(Saved entries)
┄┄┄┄┄┄┄┄┄┄
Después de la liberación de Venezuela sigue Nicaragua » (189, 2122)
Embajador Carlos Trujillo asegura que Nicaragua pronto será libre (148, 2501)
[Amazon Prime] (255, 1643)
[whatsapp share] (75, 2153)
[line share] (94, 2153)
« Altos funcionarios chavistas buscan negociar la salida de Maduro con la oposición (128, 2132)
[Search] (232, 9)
┄┄┄┄┄┄┄┄┄┄
Task: Print every record exactly as written.

Written answer:
Después de la liberación de Venezuela sigue Nicaragua » (189, 2122)
Embajador Carlos Trujillo asegura que Nicaragua pronto será libre (148, 2501)
[Amazon Prime] (255, 1643)
[whatsapp share] (75, 2153)
[line share] (94, 2153)
« Altos funcionarios chavistas buscan negociar la salida de Maduro con la oposición (128, 2132)
[Search] (232, 9)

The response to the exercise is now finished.